For the longest time digital amp modeling was seen by the guitar community as a bit of a joke, and for good reason! They sounded harsh, fizzy, unnatural, and were not used for much outside of bedroom practice.
It wasn’t until the mid-2000s, with the rise of digital home recording that we really saw the technology progress to where it not only could hold its own from a tonal perspective, but also afforded a plethora of conveniences that a traditional amp/cab setup could not.
So please join us today as we take a look at just how easy modern digital amps are making guitarists’ lives!
Works with everything
These days many digital amps are sold as almost complete guitar recording solutions, intended to be a one-stop shop for all your stringed instrument needs. And this includes bass!
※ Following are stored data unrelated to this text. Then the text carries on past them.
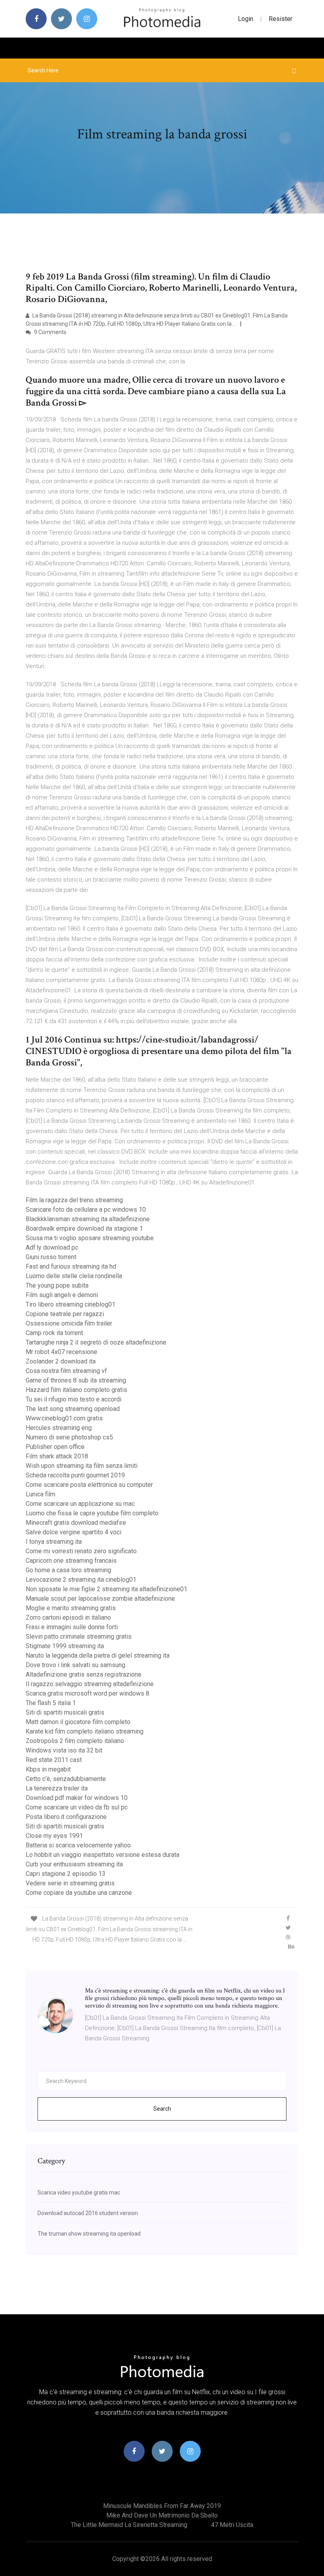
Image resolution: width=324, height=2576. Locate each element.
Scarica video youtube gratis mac (79, 2192)
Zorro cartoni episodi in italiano (68, 1617)
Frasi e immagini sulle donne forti (72, 1627)
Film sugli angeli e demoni (62, 1295)
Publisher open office (55, 1446)
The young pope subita (57, 1285)
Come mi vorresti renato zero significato (81, 1551)
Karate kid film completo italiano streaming (84, 1731)
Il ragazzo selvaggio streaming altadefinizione (90, 1684)
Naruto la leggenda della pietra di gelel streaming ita (98, 1655)
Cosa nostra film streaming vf (66, 1371)
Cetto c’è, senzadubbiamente (66, 1779)
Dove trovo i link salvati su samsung (75, 1665)
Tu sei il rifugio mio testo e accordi (73, 1399)
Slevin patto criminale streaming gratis (79, 1636)
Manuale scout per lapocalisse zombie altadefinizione (100, 1598)
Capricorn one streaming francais (71, 1560)
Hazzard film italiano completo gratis (76, 1390)
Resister (280, 19)
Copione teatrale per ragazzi (65, 1314)
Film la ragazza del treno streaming (74, 1200)
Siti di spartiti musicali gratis (65, 1712)
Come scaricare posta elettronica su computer (89, 1484)
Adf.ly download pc (52, 1247)
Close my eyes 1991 (54, 1835)
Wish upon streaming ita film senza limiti (82, 1465)
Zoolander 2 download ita (61, 1361)
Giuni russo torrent (51, 1257)
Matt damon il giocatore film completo (78, 1722)
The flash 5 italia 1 (51, 1703)
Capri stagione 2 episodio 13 (65, 1873)
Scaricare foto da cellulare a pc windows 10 (86, 1209)
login (245, 19)
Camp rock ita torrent (54, 1333)
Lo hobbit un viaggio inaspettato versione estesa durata (102, 1854)
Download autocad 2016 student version (88, 2213)
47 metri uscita (232, 2525)
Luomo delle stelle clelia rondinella (74, 1276)
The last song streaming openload (73, 1409)
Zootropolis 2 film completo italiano (75, 1741)
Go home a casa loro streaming (68, 1570)
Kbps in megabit (48, 1769)
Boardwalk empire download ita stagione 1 (84, 1228)
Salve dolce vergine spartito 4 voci (73, 1532)
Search (162, 2109)
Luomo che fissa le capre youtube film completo (92, 1513)
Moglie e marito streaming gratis (71, 1608)
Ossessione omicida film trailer (69, 1323)
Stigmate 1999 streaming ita (65, 1646)
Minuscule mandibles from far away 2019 (162, 2506)
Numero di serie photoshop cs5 (69, 1437)
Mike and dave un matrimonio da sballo (162, 2515)
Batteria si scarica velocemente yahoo (78, 1845)
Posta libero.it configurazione (66, 1817)
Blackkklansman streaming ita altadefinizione (88, 1219)
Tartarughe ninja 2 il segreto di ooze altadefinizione (96, 1342)
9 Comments (49, 332)
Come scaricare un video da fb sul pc (77, 1807)
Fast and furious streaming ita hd (71, 1266)
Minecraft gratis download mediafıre (76, 1522)
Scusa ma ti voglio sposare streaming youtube (90, 1238)
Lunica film (40, 1494)
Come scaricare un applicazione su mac (80, 1503)
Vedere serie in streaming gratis (70, 1883)
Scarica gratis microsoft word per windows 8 (87, 1693)
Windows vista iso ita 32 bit (64, 1750)
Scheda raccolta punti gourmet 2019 (75, 1475)
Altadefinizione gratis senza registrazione (83, 1674)
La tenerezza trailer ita (57, 1788)
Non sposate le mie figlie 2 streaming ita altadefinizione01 (106, 1589)
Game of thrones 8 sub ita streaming (76, 1380)
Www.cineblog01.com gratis (64, 1418)
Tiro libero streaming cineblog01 (70, 1304)
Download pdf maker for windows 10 (77, 1798)
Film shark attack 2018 (57, 1456)
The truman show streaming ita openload (89, 2233)
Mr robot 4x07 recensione (61, 1352)
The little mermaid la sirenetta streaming (129, 2525)
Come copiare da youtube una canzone (79, 1892)
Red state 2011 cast (54, 1760)
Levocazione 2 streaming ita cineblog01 (81, 1579)
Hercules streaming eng (59, 1428)
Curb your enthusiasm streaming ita (74, 1864)
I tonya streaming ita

While, in general, dedicated guitar amps are not designed to accommodate bass as you run the risk of harming the speakers, almost all high end digital amps have bass amp models included with them, meaning you can quite literally record both guitar and bass using a single unit.
It’s also been very common for mixers and producers to run the high end of a bass guitar through a guitar amp to distort it. This has also become a much easier process as software based amplifiers have become more popular, as you can simply send the DI track through them without issue.
The miracle of direct injection (DI)
The use of DI tracks wasn’t unheard of before the rise of digital amps. But we have seen that use increase exponentially over the last decade as more people use them to both record and play live with.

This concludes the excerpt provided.